Update the data between the line holding "You are a GUI" and the line holding "The height and", inclusive, replacing "plugin name" with "plugin title" and leaving all else unchanged. Return only those lines.

> [Task input]
--- Start ---
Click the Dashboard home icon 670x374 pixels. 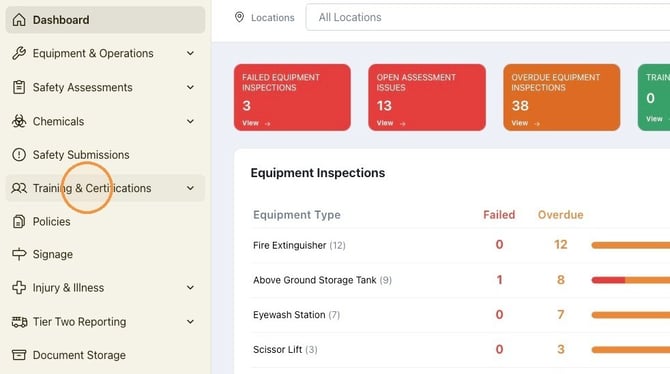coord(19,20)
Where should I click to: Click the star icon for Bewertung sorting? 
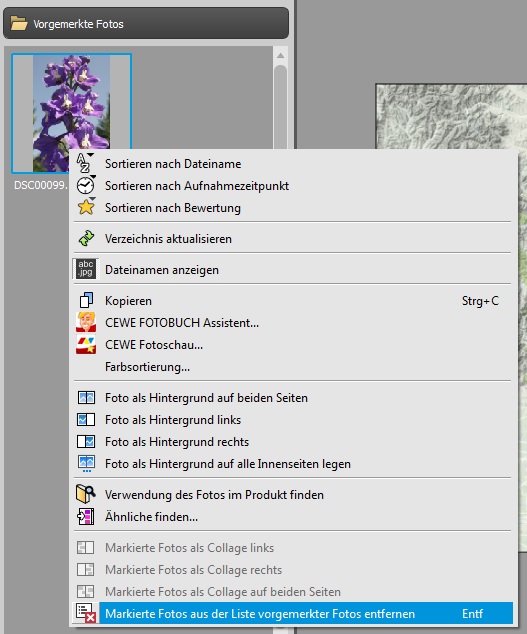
--- End ---
--- Start ---
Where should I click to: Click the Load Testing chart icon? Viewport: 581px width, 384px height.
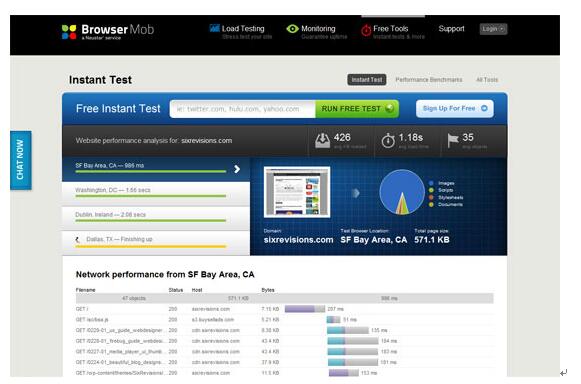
--- End ---
--- Start ---
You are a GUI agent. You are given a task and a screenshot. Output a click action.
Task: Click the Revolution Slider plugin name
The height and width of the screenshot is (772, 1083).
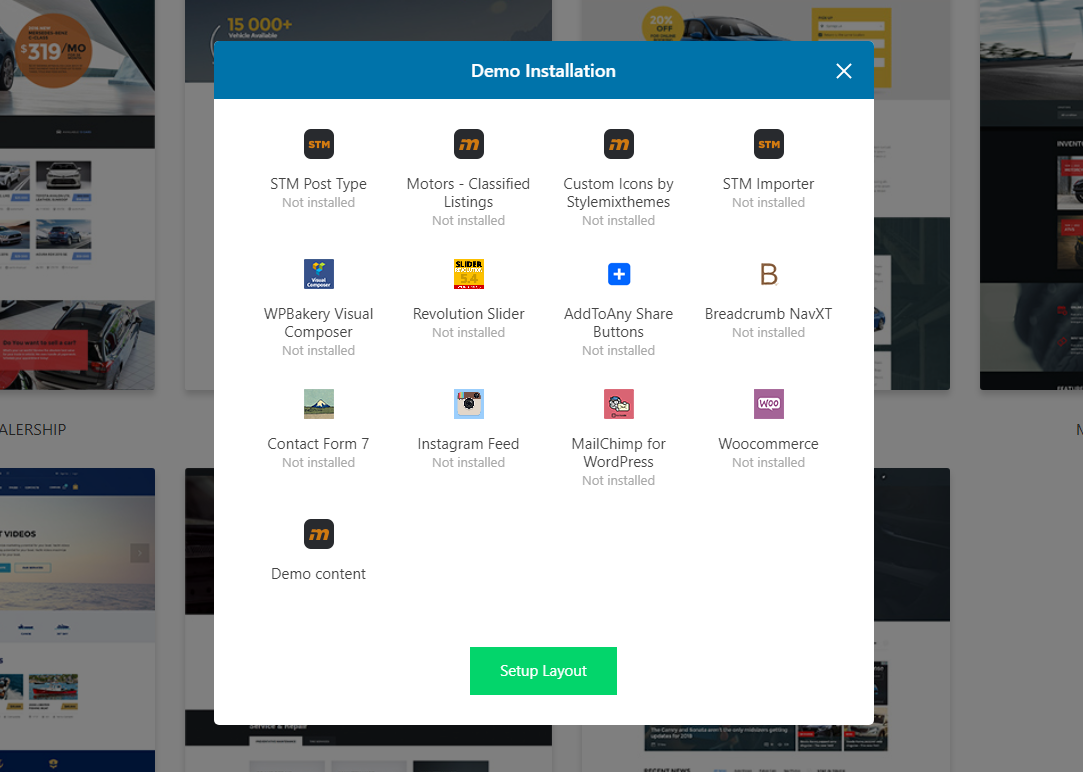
--- End ---
> [Exercise response]
You are a GUI agent. You are given a task and a screenshot. Output a click action.
Task: Click the Revolution Slider plugin title
The height and width of the screenshot is (772, 1083).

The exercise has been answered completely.